▶ _TO BE DONE_: Please turn the lines below into a Markdown table with two columns, Row and Text. Number each line in Row and leave out any blank lines.

▶ _EXCERPTED DATA_:

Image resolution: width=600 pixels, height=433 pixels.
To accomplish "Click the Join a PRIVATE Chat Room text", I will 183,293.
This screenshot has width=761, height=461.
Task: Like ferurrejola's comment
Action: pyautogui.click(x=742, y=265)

▶ _EXERCISE SOLUTION_:
| Row | Text |
|---|---|
| 1 | Image resolution: width=600 pixels, height=433 pixels. |
| 2 | To accomplish "Click the Join a PRIVATE Chat Room text", I will 183,293. |
| 3 | This screenshot has width=761, height=461. |
| 4 | Task: Like ferurrejola's comment |
| 5 | Action: pyautogui.click(x=742, y=265) |